Sans nommer explicitement de pays, Pékin a appelé jeudi à privilégier des mesures "scientifiques" qui n'entravent pas les échanges humains.
«Faits pour salir»
La Chine maintient ses frontières largement fermées aux ressortissants étrangers depuis 2020.
Le pays ne délivre plus de visas touristiques depuis bientôt trois ans et impose une quarantaine obligatoire à l'arrivée. Cette mesure d'isolement sera levée le 8 janvier mais un test de dépistage de moins de 48 heures sera toujours exigé.
En France, le président Emmanuel Macron a "demandé des mesures adaptées de protection" des Français au gouvernement.
A Bruxelles, une réunion informelle convoquée par la Commission européenne, visant à "une approche coordonnée" des Etats membres, n'a pas donné lieu à ce stade à une prise de décisions dans un sens ou un autre.
A l'aéroport international de Pékin-Capitale, la plupart des Chinois interrogés jeudi par l'AFP se montraient compréhensifs à l'égard des mesures prises vis-à-vis de la Chine.
"Chaque nation a ses propres inquiétudes et sa manière de se protéger", estime Huang Hongxu, 21 ans, soulignant que la propagation possible de nouveaux variants était une source de préoccupation.
"Ces mesures ciblant les passagers en provenance de Chine sont temporaires" et justifiées par "l'inquiétude" autour de la réouverture de la Chine, remarque Wu Jing, une Pékinoise.
«Discriminatoire»
Un voyageur a pour sa part qualifié ces mesures d'"inutiles" auprès de l'AFP.
"C'est un peu discriminatoire", souligne Hu, qui n'a pas souhaité donner son nom complet.
En Chine, "notre politique Covid pour les arrivées internationales est appliquée (de la même façon pour tous)", relève le jeune homme de 22 ans. "Pourquoi les autres pays doivent-ils accorder un traitement spécial aux arrivées de Chine?"
Sur le front épidémique en Chine, les hôpitaux luttent contre une recrudescence des cas qui touche le plus durement les personnes âgées.
A Shanghai, des journalistes de l'AFP ont vu jeudi des patients masqués être acheminés sur des civières vers un hôpital de la ville.
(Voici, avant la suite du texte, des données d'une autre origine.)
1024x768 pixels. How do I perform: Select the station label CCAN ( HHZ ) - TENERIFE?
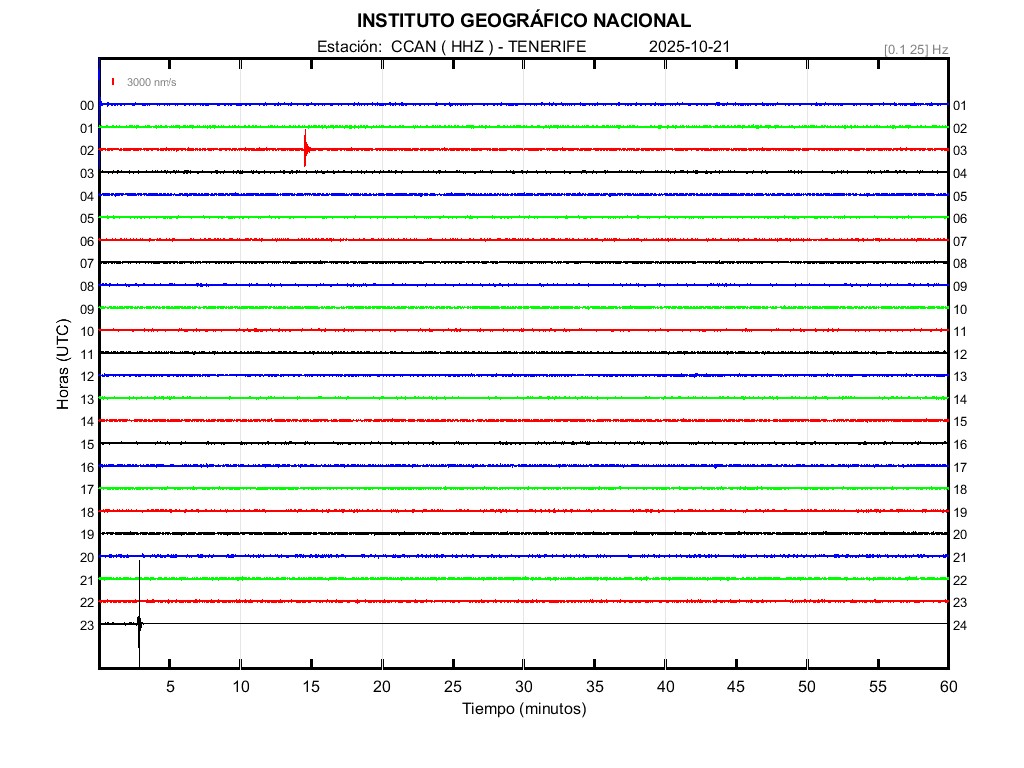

Dans l'établissement, un malade s'est plaint d'avoir attendu quatre heures pour obtenir des médicaments.
En dépit du contexte, seuls 5.000 nouveaux cas et un décès ont été annoncés jeudi par le Centre chinois pour le contrôle et la prévention des maladies (CDC). Des chiffres qui ne semblent plus refléter la réalité, les dépistages généralisés n'étant plus obligatoires.